L’insulte de Ziad Doueiri, à qui l’on doit notamment Lila dit ça, propose un sujet fort et universel. La société de production de Julie Gayet Rouge International ne s’y est pas trompé en retenant ce projet. Retenu en sélection officielle à Venise, l’état actuel du monde, les résonances liées, ont probablement influé le choix des organisateurs. L’insulte est un film « sujet » bien plus qu’un film « objet ».
Pour qui s’y intéresse, le Liban est un pays symbole, un bastion au milieu d’une poudrière, et qui a payé très cher cette position. Quatre religions y cohabitent, plusieurs langues sont officielles, l’influence française y résiste encore, la diaspora Libanaise est peut être l’une des plus célèbres. Sur place, on y sent de multiples influences, une peur très présente que les bombes ne reviennent, des conflits religieux lourd et une volonté de paix, une envie de parler et la nécessité de se taire, une complexité géopolitique évidente, où les grandes puissances occidentales comme orientales continuent de se livrer une guerre d’influence qui fut à l’origine du drame de ce pays doté par ailleurs de nombreux atouts, où mers et montagnes offrent des panorama splendides.

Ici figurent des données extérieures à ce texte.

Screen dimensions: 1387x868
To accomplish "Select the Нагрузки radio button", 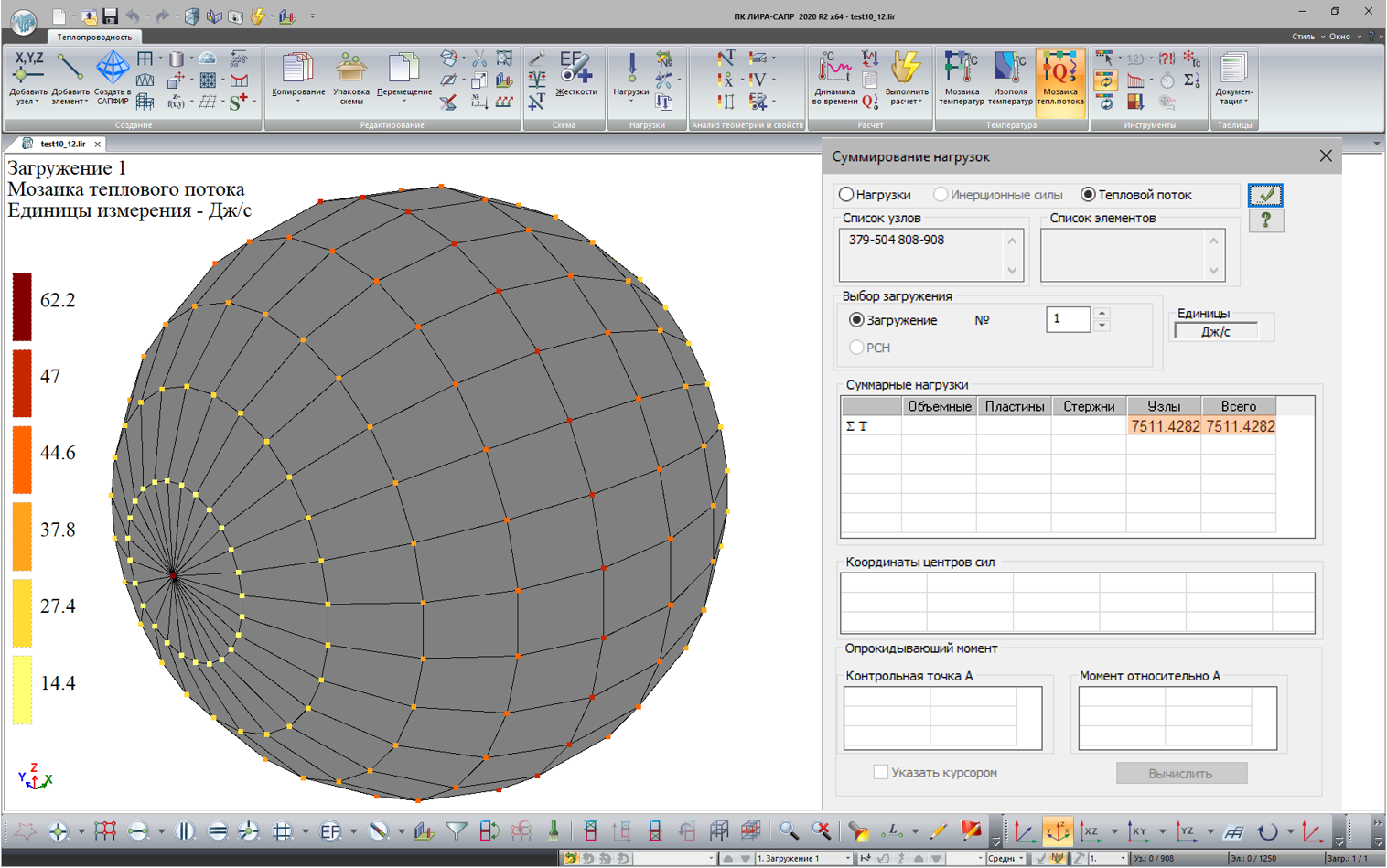I will click(847, 195).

Beyrouth se reconstruit et continue d’être détruite, vestige d’un temps passé et promesse entretenue d’un avenir meilleur, apaisé.
Le conflit religieux hante nécessairement tous les esprits, à commencer par celui de Ziad Doueiri qui se saisit avec l’insulte de ce sujet, partant d’un principe éprouvé, dresser le portrait d’un pays au travers d’une histoire de lutte entre deux hommes, entre deux couples.
Le réalisateur franco-libanais parvient ainsi à monter en épingle une dispute entre hommes, influencées par leurs femmes dans un sens ou dans l’autre, qui mènera jusqu’au procès à l’issue incertaine, où les influences, les appuis extérieurs, détourneront de la simple raison du cœur. Le procès mis en scène est assurément le procès virtuel d’un pays tout entier, la symbolique est forte et palpable.
Le style est emporté, le fracas sera crescendo. Pour autant, le regard porté est assurément apaisant; de nombreux signes ici ou là montrent l’intention du réalisateur de vouloir porter un message d’espoir, fut-il naïf ou simplifiant. Les plaies ne sont cependant pas toutes refermées, le simple fait d’évoquer des tensions encore vives suffit à attirer les soupçons, à éveiller la censure. Dés son retour de Venise, Ziad Doueiri, a reçu des menaces.
Qu’il est dommage que le terrain de l’art soit si miné, tant sa fonction est importante pour montrer, dénoncer, apporter un éclairage nouveau.
Ceci étant dit, revenons à l’insulte qui présente dans l’ensemble une belle intensité, mais aussi une efficacité rythmique – au niveau des dialogues notamment, malgré quelques moments de relâches, ou certaines situations qui font sourire quand le sujet mériterait probablement un traitement plus fin, plus subtil, comme peut par exemple le faire Ashgar Faradhi quand il évoque son pays.
L’insulte livre peut être un peu trop ses réponses, probablement pour faire ressortir un souffle pacifique, peut être par innocence. Ainsi, nous regrettons qu’il ne laisse pas suffisamment l’espace à ce que le spectateur se positionne, à trop le guider, mais dans l’ensemble nous retenons le sujet, l’impression d’ensemble d’un film alerte et intéressant, nullement parfait, mais de bonne facture.
L’un des acteurs principaux, – non professionnel – , de l’insulte, qui interprète Yasser s’est vu récompensé à Venise de la Copa Volpi du meilleur acteur – à sa plus grande surprise ! -, le jury ayant tenu à la symbolique.